Bern Elliott and the Fenmen were a British beat music group, active between 1961 and 1964, and best known for their 1963 cover version of the song, "Money".

Biography 
Bernard Michael Elliott was born in Erith, Kent, on 17 November 1942.  He attended Picardy School in Belvedere, before forming his own beat group, which became Bern Elliott and the Bluecaps before changing their name to become Bern Elliott and the Fenmen in 1961.  The group performed over the next two years in clubs in Hamburg, Germany, and were signed to a recording contract with Decca in early 1963. "Money" was released by several artists at the time, but Bern Elliott and the Fenmen were unique as a group in registering a UK Singles Chart Top 20 hit with the song in December 1963. Elliott and the Fenmen's Merseybeat style belied their southern England roots. However, they did appear on 13 March 1964 episode of the UK television programme Ready Steady Go!, playing their follow-up hit, "New Orleans".

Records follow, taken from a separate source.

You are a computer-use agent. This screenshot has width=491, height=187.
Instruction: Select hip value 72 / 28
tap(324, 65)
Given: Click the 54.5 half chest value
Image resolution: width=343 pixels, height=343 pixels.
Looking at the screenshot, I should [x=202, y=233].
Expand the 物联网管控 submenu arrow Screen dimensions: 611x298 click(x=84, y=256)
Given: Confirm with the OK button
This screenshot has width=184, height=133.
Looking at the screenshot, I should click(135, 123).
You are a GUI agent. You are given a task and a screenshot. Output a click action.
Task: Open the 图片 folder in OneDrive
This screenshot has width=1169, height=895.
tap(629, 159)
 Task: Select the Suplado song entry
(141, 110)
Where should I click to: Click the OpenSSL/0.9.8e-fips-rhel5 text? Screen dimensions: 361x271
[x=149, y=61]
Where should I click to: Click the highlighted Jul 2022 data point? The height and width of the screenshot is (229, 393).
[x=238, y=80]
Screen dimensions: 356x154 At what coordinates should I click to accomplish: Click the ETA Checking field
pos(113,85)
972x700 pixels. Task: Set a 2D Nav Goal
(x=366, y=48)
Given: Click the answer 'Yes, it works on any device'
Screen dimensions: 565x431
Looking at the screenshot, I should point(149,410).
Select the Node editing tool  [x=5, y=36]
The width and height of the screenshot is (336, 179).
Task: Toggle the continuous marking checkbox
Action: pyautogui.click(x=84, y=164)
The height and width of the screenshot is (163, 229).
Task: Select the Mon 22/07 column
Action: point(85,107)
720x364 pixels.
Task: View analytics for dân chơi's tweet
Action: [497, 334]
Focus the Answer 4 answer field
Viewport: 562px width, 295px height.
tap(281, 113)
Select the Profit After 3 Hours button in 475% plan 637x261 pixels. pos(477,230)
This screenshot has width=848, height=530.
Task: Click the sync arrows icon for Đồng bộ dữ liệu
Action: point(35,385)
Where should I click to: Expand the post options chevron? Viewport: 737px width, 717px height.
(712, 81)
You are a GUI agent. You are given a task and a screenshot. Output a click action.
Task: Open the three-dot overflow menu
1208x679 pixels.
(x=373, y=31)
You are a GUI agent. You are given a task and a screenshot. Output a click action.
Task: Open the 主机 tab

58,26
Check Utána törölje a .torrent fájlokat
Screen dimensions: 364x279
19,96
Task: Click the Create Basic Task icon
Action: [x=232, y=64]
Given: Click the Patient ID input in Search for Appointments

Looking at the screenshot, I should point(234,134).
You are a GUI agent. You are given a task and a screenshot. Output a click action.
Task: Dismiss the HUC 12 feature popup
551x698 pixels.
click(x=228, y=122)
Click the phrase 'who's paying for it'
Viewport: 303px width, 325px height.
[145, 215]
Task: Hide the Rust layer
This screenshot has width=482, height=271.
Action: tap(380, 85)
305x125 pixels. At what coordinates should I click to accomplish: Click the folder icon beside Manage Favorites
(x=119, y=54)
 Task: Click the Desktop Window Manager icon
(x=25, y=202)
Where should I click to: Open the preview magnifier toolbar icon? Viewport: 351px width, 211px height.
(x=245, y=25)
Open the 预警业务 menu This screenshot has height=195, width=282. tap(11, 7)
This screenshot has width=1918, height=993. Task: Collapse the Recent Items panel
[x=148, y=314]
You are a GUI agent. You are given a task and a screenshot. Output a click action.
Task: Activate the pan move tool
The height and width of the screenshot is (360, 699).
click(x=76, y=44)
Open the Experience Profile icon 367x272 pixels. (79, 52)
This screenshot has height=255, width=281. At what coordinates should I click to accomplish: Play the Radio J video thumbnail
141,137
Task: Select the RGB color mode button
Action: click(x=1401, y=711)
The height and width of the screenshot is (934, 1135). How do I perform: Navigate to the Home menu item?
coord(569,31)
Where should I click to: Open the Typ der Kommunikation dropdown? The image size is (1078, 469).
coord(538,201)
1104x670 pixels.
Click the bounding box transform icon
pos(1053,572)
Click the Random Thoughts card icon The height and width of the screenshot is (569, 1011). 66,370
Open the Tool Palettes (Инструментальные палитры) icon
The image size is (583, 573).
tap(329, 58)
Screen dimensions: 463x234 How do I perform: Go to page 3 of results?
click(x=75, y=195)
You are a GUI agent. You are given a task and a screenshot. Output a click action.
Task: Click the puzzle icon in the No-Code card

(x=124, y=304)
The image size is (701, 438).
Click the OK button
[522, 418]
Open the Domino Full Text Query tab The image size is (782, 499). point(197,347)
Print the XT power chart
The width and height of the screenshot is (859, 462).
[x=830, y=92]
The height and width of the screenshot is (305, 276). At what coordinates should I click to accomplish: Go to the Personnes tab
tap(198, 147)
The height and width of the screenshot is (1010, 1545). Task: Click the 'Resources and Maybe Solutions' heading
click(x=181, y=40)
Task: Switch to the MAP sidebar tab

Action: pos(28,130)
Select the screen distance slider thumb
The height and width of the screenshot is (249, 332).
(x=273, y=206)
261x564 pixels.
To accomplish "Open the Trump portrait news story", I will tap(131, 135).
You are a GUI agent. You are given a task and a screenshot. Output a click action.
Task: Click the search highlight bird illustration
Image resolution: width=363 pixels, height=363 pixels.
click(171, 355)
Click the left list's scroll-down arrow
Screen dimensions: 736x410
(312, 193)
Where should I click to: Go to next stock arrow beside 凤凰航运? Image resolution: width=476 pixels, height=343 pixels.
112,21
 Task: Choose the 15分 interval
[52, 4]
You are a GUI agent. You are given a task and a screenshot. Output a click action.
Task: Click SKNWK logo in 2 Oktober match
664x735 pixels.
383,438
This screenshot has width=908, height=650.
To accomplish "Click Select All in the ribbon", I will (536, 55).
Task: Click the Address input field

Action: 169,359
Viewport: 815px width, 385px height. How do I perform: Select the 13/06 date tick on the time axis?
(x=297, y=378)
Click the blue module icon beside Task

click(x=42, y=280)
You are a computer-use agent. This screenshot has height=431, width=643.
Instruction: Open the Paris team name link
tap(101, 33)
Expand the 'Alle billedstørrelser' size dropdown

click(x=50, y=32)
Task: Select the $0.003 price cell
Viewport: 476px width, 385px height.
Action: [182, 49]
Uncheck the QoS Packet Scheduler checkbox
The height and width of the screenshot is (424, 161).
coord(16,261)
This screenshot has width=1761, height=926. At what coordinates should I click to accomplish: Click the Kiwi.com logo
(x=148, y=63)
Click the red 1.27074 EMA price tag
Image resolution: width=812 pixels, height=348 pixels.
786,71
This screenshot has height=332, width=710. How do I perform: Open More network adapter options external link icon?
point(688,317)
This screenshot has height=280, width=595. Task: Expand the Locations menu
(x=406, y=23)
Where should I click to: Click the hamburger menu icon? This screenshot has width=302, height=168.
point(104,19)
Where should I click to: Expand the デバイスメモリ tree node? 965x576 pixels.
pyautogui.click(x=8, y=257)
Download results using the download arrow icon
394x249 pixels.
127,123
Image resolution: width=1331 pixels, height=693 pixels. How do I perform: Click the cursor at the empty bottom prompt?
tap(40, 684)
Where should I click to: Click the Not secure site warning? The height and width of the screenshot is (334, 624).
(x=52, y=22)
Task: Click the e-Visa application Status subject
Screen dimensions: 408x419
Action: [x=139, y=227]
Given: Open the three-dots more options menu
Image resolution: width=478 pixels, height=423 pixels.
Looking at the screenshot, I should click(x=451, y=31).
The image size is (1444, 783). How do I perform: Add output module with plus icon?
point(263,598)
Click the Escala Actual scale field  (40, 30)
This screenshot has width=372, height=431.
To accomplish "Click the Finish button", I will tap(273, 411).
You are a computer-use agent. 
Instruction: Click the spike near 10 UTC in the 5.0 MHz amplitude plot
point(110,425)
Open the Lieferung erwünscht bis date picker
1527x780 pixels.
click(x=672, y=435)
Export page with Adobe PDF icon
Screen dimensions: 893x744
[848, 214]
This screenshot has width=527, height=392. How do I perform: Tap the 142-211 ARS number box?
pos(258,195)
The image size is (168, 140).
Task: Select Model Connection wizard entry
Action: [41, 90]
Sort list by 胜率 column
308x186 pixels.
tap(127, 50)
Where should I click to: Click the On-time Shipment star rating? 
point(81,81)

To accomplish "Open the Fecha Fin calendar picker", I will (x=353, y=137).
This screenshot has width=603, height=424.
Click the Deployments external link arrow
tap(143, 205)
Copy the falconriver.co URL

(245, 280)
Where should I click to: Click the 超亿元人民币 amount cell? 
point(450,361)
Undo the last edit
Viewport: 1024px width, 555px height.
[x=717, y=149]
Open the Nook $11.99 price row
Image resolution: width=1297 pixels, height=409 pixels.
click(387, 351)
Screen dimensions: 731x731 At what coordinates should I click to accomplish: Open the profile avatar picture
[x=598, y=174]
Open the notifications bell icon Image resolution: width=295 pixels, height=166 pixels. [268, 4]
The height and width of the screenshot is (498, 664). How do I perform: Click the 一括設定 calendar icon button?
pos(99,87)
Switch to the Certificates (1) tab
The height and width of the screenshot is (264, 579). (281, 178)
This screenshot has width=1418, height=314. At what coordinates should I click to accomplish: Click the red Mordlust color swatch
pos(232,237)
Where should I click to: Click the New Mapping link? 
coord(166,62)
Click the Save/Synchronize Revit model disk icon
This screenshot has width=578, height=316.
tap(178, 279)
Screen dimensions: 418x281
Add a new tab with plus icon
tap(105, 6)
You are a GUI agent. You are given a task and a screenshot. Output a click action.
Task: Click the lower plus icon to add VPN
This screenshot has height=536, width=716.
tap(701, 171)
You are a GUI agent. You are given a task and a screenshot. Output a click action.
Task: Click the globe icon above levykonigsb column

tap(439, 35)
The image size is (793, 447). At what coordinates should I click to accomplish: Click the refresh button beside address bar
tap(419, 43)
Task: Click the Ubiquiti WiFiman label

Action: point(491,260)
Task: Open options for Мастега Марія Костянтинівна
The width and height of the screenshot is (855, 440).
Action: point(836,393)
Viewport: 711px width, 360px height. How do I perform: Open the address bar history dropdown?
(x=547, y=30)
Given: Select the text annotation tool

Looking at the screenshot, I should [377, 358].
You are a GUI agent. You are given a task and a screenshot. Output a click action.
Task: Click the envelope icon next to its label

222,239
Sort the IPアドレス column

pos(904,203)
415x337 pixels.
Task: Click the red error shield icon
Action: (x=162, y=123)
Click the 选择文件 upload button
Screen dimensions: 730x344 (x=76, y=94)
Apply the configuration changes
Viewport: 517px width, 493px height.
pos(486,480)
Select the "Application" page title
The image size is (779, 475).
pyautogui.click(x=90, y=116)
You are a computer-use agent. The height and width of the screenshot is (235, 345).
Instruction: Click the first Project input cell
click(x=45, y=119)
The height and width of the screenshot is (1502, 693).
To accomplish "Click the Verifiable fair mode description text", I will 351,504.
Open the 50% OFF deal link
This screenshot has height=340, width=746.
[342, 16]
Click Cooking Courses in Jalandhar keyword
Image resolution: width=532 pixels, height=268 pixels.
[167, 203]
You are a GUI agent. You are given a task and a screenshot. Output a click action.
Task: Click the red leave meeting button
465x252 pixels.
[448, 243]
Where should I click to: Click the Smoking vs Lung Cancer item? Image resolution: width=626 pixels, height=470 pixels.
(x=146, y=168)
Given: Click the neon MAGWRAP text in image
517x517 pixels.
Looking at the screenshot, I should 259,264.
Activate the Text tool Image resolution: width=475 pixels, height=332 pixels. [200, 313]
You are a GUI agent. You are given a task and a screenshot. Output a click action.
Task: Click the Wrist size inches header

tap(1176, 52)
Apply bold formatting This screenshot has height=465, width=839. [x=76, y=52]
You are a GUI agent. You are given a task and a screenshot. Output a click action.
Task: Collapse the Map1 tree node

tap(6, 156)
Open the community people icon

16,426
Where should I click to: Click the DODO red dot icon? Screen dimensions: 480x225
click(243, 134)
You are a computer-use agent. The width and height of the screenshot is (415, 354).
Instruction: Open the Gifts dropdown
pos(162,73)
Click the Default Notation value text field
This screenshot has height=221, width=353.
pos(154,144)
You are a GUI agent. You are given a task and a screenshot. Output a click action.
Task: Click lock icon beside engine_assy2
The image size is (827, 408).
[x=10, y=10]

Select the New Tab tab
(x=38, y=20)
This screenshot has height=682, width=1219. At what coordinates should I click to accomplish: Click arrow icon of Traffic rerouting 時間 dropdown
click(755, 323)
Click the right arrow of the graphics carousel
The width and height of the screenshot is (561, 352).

In May 1964, Elliott parted company with The Fenmen, and utilised The Klan for a short time as his backing group on one release "Good Times" / "What Do You Want With My Baby" on Decca F11970, which was  released on 4 September 1964. The following year two further solo efforts, "Guess Who" and "Voodoo Woman", also failed to chart. The Fenmen continued, issuing further efforts both for Decca and CBS, including "I've Got Everything You Need, Babe" (1965) and "Rejected" (1966).

Led Zeppelin's Jimmy Page recalled:

After the Fenmen themselves disbanded, Wally Allen (aka Wally Waller) and Jon Povey moved on to The Pretty Things.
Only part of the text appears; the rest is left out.